(Dataset entries)
◆ ◆ ◆ ◆ ◆ ◆ ◆

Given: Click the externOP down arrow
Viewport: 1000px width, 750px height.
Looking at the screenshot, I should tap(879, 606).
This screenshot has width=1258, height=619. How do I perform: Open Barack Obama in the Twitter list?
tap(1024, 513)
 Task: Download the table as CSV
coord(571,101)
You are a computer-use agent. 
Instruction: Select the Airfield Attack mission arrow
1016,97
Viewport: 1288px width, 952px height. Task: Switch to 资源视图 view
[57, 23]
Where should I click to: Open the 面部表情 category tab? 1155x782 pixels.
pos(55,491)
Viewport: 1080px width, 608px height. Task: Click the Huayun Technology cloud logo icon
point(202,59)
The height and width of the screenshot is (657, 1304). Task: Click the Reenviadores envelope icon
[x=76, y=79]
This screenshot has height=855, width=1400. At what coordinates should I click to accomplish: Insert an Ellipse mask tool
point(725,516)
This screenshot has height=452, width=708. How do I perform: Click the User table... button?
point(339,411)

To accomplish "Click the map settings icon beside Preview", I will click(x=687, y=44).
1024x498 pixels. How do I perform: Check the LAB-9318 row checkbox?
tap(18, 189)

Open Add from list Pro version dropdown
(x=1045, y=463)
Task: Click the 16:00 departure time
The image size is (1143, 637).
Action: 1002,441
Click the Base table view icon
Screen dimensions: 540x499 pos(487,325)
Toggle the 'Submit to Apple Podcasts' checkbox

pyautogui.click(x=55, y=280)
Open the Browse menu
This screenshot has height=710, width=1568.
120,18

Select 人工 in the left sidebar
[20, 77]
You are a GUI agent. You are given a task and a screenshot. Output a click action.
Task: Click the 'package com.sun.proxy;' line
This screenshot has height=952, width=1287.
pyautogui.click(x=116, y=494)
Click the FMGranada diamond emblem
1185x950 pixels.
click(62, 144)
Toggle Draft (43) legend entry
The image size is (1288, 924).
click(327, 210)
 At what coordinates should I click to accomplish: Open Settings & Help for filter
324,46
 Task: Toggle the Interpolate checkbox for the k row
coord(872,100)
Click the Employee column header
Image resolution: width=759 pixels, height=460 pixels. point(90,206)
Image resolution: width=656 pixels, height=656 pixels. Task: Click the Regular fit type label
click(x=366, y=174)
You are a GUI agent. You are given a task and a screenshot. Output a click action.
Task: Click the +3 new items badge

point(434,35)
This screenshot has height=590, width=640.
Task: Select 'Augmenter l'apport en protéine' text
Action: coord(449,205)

◆ ◆ ◆ ◆ ◆ ◆ ◆

** THE EXERCISE **
Please update the lines above by changing every "Viewport" to "Window" and leaving everything else as it is.

** RESULT **
Given: Click the externOP down arrow
Window: 1000px width, 750px height.
Looking at the screenshot, I should tap(879, 606).
This screenshot has width=1258, height=619. How do I perform: Open Barack Obama in the Twitter list?
tap(1024, 513)
 Task: Download the table as CSV
coord(571,101)
You are a computer-use agent. 
Instruction: Select the Airfield Attack mission arrow
1016,97
Window: 1288px width, 952px height. Task: Switch to 资源视图 view
[57, 23]
Where should I click to: Open the 面部表情 category tab? 1155x782 pixels.
pos(55,491)
Window: 1080px width, 608px height. Task: Click the Huayun Technology cloud logo icon
point(202,59)
The height and width of the screenshot is (657, 1304). Task: Click the Reenviadores envelope icon
[x=76, y=79]
This screenshot has height=855, width=1400. At what coordinates should I click to accomplish: Insert an Ellipse mask tool
point(725,516)
This screenshot has height=452, width=708. How do I perform: Click the User table... button?
point(339,411)

To accomplish "Click the map settings icon beside Preview", I will click(x=687, y=44).
1024x498 pixels. How do I perform: Check the LAB-9318 row checkbox?
tap(18, 189)

Open Add from list Pro version dropdown
(x=1045, y=463)
Task: Click the 16:00 departure time
The image size is (1143, 637).
Action: 1002,441
Click the Base table view icon
Screen dimensions: 540x499 pos(487,325)
Toggle the 'Submit to Apple Podcasts' checkbox

pyautogui.click(x=55, y=280)
Open the Browse menu
This screenshot has height=710, width=1568.
120,18

Select 人工 in the left sidebar
[20, 77]
You are a GUI agent. You are given a task and a screenshot. Output a click action.
Task: Click the 'package com.sun.proxy;' line
This screenshot has height=952, width=1287.
pyautogui.click(x=116, y=494)
Click the FMGranada diamond emblem
1185x950 pixels.
click(62, 144)
Toggle Draft (43) legend entry
The image size is (1288, 924).
click(327, 210)
 At what coordinates should I click to accomplish: Open Settings & Help for filter
324,46
 Task: Toggle the Interpolate checkbox for the k row
coord(872,100)
Click the Employee column header
Image resolution: width=759 pixels, height=460 pixels. point(90,206)
Image resolution: width=656 pixels, height=656 pixels. Task: Click the Regular fit type label
click(x=366, y=174)
You are a GUI agent. You are given a task and a screenshot. Output a click action.
Task: Click the +3 new items badge

point(434,35)
This screenshot has height=590, width=640.
Task: Select 'Augmenter l'apport en protéine' text
Action: coord(449,205)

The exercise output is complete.